The fuel in high-efficiency natural gas vehicles consists primarily of methane \(\left(\mathrm{CH}_{4}\right) .\) (a) How much heat is produced in burning 1 mol of \(\mathrm{CH}_{4}(g)\) under standard conditions if reactants and products are brought to \(298 \mathrm{~K}\) and \(\mathrm{H}_{2} \mathrm{O}(l)\) is formed? (b) What is the maximum amount of useful work that can be accomplished under standard conditions by this system?

Using the formula for the combustion of a hydrocarbon, we can find the balanced chemical equation for the combustion of CH4: CH4 (g) + 2 O2 (g) -> CO2 (g) + 2 H2O (l)
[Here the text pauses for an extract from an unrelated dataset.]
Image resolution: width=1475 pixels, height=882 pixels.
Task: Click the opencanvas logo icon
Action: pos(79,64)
We can calculate the standard enthalpy change of the reaction (∆H°) as follows: ∆H° = [n * ∆H°f(products)] - [n * ∆H°f(reactants)] Standard enthalpy of formation (∆H°f) values for the compounds are as follows: ∆H°f(CH4 (g)) = -74.8 kJ/mol ∆H°f(O2 (g)) = 0 kJ/mol (since it's an element in its standard state) ∆H°f(CO2 (g)) = -393.5 kJ/mol ∆H°f(H2O (l)) = -285.8 kJ/mol Now, we can calculate ∆H° for the reaction: ∆H° = [1(-393.5) + 2(-285.8)] - [1(-74.8) + 2(0)] ∆H° = (-393.5 - 2 * 285.8) - (-74.8) ∆H° = -965.1 kJ/mol The heat produced in burning 1 mol of CH4(g) is 965.1 kJ/mol.
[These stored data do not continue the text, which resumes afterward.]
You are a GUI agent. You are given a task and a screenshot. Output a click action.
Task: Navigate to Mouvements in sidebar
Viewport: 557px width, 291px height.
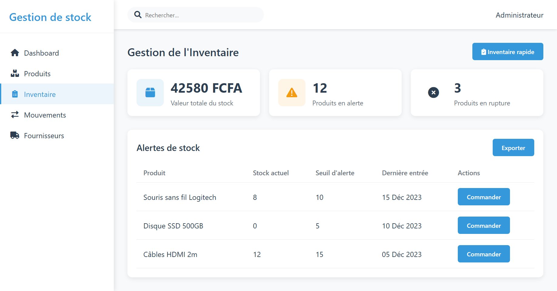[x=45, y=115]
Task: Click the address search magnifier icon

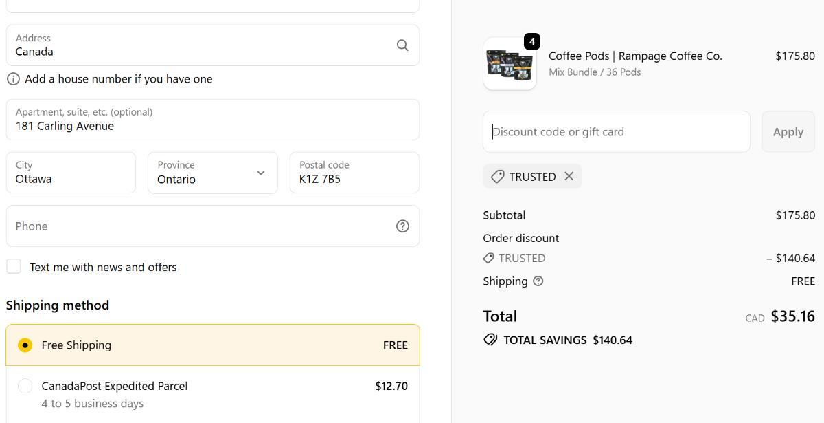Action: 402,45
Now we need to find the standard Gibbs free energy change of the reaction (∆G°) to determine the maximum amount of useful work that can be accomplished under standard conditions. We can do this by using the following equation: ∆G° = ∆H° - T∆S° First, we need to find the standard entropy change (∆S°) for the reaction: ∆S° = [n * S°(products)] - [n * S°(reactants)] Standard molar entropy (S°) values for the compounds are as follows: S°(CH4 (g)) = 186.3 J/mol·K S°(O2 (g)) = 205.2 J/mol·K S°(CO2 (g)) = 213.8 J/mol·K S°(H2O (l)) = 69.9 J/mol·K Now, we can calculate ∆S° for the reaction: ∆S° = [1(213.8) + 2(69.9)] - [1(186.3) + 2(205.2)] ∆S° = (213.8 + 2 * 69.9) - (186.3 + 410.4) ∆S° = -270.8 J/mol·K Now we can calculate the ∆G° for the reaction at 298 K: ∆G° = ∆H° - T∆S° ∆G° = -965.1 kJ/mol - (298 K)(-270.8 J/mol·K) / 1000 (to convert J to kJ) ∆G° = -965.1 kJ/mol + 80.8 kJ/mol ∆G° = -884.3 kJ/mol The maximum amount of useful work that can be accomplished under standard conditions by this system is 884.3 kJ/mol.